MARRIOTT POINTS: Bet he has a lot, per Gazette.Net, “While earning a business administration degree at Villanova University, Robert J. McCarthy started waiting tables at a restaurant inside a Philadelphia-area Marriott hotel in 1975. Little did he know that Marriott would be the only company he would work for in a 38-year career.

“McCarthy, the Bethesda hotel giant’s COO, will retire in February, company officials said this week. The 60-year-old executive has held a wide variety of positions within the company throughout his career.”

NAVY YARD SHOOTINGS: Solemn gathering, per the Richmond Times-Dispatch, “A small crowd gathered in Jefferson Park on Sunday evening to remember the men and women lost in the Washington Navy Yard massacre this month. “This has torn me up, so if you see a tear drop, I can’t help it, because it’s just so, so sad,” said Alicia Rasin, the victims’ advocate who organized the vigil in Church Hill.”

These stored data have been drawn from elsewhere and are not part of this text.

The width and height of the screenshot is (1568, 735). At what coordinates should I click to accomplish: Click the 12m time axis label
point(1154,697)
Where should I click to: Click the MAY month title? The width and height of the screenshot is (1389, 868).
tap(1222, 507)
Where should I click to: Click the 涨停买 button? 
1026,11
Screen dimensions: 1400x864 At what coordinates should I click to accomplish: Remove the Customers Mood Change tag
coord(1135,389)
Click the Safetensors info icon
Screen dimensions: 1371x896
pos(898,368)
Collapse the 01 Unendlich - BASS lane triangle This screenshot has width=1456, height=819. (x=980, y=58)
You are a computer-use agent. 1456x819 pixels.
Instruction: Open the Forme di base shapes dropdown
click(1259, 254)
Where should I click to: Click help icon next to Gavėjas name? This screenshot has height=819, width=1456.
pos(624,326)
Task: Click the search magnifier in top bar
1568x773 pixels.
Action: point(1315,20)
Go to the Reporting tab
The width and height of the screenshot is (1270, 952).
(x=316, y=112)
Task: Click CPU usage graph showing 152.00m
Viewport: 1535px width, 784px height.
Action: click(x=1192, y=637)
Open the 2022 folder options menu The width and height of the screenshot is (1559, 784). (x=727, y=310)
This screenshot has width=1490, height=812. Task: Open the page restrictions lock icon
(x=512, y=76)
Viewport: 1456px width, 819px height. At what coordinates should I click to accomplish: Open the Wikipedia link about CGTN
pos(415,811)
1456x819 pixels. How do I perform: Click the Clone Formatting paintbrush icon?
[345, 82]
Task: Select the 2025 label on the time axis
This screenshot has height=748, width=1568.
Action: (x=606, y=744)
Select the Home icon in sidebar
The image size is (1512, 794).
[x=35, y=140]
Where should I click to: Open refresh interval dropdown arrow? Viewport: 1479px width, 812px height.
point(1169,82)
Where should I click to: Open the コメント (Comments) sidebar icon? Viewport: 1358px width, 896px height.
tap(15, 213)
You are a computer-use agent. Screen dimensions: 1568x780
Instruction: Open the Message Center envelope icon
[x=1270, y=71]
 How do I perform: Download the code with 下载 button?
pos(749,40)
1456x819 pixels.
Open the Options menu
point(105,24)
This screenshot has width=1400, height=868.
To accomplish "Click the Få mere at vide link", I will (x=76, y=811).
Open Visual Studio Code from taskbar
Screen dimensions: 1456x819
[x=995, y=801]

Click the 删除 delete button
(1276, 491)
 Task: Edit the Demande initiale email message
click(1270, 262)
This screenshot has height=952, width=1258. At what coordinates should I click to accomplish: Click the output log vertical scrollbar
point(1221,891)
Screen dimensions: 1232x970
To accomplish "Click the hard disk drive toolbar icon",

VIRGINIA RACE 2013: Something’s missing, per the Washington Times, “One word that wasn’t uttered in Wednesday’s debate between Democrat Terry McAuliffe and Republican Kenneth T. Cuccinelli II? Immigration. After a summer of intense debate over a bill that would grant a pathway to citizenship for people in the country illegally, the issue has now flown almost completely under the radar in the Virginia governor’s race even as new data show the state’s foreign-born population is playing an increasingly critical role in its economy.”

IF AT FIRST YOU DON’T SUCCEED: Be stubborn, per City Paper, “D.C. Council chairman Phil Mendelson's attempts to move next year's primary from April 1 to June 9 have failed so far, but he'll give it another shot when the Council meets on Tuesday. Once again, though, Mendelson isn't sure whether he has the votes he needs. "I think it's so fundamentally wrong for us to have an April 1 primary that I have to put it out there," Mendelson tells LL.”

SPORTS, BRIEFLY: Redskins beat Oakland 24-14; Nationals lose 3-2 against Arizona.

TRENDING ON ABC7 FACEBOOK: “Davey Johnson managed his last game for the Nats Sunday, ending a big-league career that spanned six decades. As a manager, Davey won a World Series with the Mets in 1986 and took four teams to the postseason. He was a four-time All-Star, won three Gold Gloves, and won a pair of World Series rings with the Orioles in 1966 and 1970.”

NEWSTALK: Among today’s guests (10 a.m., NewsChannel 8) is University of Mary Washington political science professor Stephen Farnsworth.